Yes. California imposes a progressive state income tax with nine brackets from 1% to 12.3% (13.3% including the Mental Health Services surcharge on income above $1 million). It is one of the highest state income tax structures in the country.
How much state income tax is taken out of a paycheck in California?
It depends on your income. For a single filer earning around $75,000, the effective California state income tax rate is roughly 4–4.3%, meaning about $3,000–$3,200 per year is withheld for state income tax alone. Higher earners face steeper marginal rates, up to 12.3%.
What is California SDI and how does it affect my paycheck?
California State Disability Insurance (SDI) is a mandatory payroll deduction. As of 2025, it is withheld at 1.1% of your gross wages with no wage-base cap, meaning it applies to your entire income regardless of how much you earn.
How does California take-home pay compare to states with no income tax?

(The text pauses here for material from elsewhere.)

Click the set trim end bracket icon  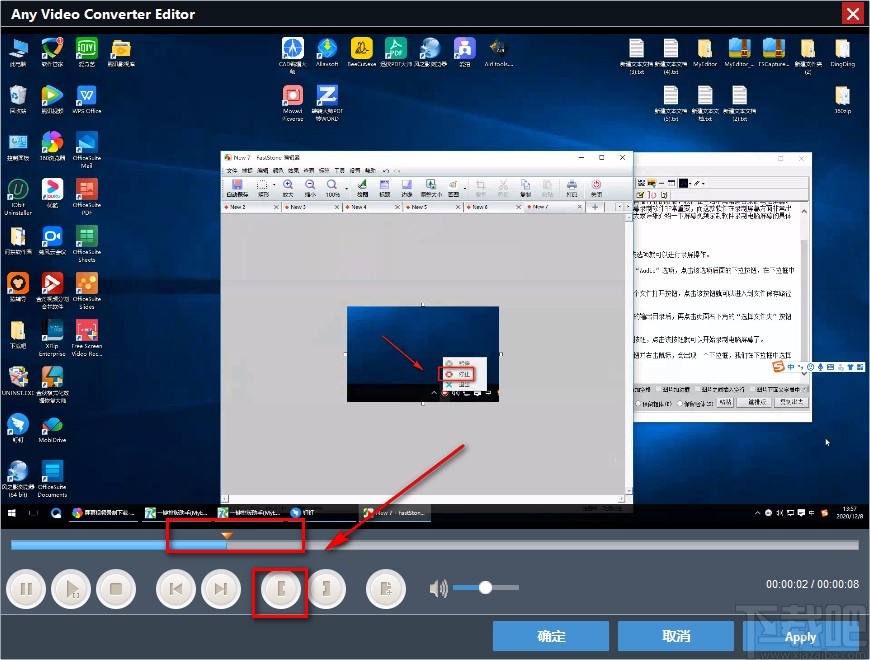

A California resident earning $75,000 pays roughly $3,000+ more in state income tax annually compared to residents of Texas, Florida, Nevada, or Washington — states with no state income tax. Over a career, this difference compounds significantly.
What is the top marginal income tax rate in California in 2025?
California's top marginal rate is 13.3% (12.3% base + 1% Mental Health Services surcharge), which applies to taxable income over $1 million for single filers. This is the highest top marginal state income tax rate in the United States.